Title: Re: Using references in order to compress the byte size of transactions
Post by: achow101 on July 11, 2018, 10:04:37 PM
Transaction inputs involve previous outputs on the chain. If in place of recording these subsequent inputs by value, they were instead only referenced in transaction records, then perhaps their byte size could be reduced significantly.
They already are referred to by reference, not by value. The reference is known as the outpoint, which is the hash of the transaction containing the output and the 0-based index of the output. This is a reference to where a node can find the output, it is not the output itself.

For some reasons, other than reducing tr size, I like the idea of using references to blockchain data instead of the real addresses.
There is no such thing as "real addresses" and Bitcoin already works by using references in many places.
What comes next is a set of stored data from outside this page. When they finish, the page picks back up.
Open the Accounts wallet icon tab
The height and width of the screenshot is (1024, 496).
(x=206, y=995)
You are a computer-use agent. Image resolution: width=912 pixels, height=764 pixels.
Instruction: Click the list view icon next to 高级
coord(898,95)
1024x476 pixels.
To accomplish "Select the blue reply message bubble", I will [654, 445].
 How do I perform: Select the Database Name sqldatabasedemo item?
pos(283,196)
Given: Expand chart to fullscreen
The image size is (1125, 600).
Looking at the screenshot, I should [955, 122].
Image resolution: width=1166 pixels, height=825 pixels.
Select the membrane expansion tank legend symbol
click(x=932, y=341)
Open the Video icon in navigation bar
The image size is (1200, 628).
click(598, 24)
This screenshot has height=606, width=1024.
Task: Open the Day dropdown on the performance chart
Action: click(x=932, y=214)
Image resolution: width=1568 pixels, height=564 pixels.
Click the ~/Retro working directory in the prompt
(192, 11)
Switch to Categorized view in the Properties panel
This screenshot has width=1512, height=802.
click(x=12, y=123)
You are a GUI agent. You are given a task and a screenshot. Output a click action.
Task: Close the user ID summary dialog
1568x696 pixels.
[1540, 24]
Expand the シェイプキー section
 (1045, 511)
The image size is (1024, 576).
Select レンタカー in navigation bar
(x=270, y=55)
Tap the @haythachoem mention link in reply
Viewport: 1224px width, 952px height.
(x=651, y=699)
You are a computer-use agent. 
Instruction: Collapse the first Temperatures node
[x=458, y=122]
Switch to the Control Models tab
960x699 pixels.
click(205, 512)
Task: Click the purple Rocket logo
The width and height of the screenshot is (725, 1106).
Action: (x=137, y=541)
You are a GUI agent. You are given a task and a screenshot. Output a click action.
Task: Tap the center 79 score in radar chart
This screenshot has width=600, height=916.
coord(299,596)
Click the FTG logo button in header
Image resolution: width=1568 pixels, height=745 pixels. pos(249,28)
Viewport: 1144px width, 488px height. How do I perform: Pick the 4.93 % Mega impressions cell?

Title: Re: Using references in order to compress the byte size of transactions
Post by: aliashraf on July 12, 2018, 11:03:27 AM
Transaction inputs involve previous outputs on the chain. If in place of recording these subsequent inputs by value, they were instead only referenced in transaction records, then perhaps their byte size could be reduced significantly.
They already are referred to by reference, not by value. The reference is known as the outpoint, which is the hash of the transaction containing the output and the 0-based index of the output. This is a reference to where a node can find the output, it is not the output itself.
For some reasons, other than reducing tr size, I like the idea of using references to blockchain data instead of the real addresses.
There is no such thing as "real addresses" and Bitcoin already works by using references in many places.
You should be more cautious about calling transaction input (the outpoint field) a reference, technically it is not.

A reference should encompass a valuable information about an external event/data which is not the case with current bitcoin implementation of input addresses. let's examine it more closely:

First, we have a transaction with output(s) being tweaked (prefixed and padded properly) RIPEMD-160 hash(es) of respected public key(s).
Please note: Once this transaction is propagated in the network resided in the mempool, is nothing more valuable than when it was created.  

Now, suppose for some reason we like to 'refer' to one of the outputs by saying that it is the nth output of the transaction (using its hash/id), instead of the original wallet address used for the output (the way bitcoin actually implements inputs and you have correctly mentioned it), is it really a reference?

No! It is not. The hash of a value is not a reference to it, hashes don't contain any information, they don't lead you to a new data/informatio.
Ideally speaking, the hash of a value is nothing other than the value itself, a version of it. Having the id of a transaction won't give you any new information about it, you should have access to the original version and for this you have to find it by applying a search on a data structure, probably.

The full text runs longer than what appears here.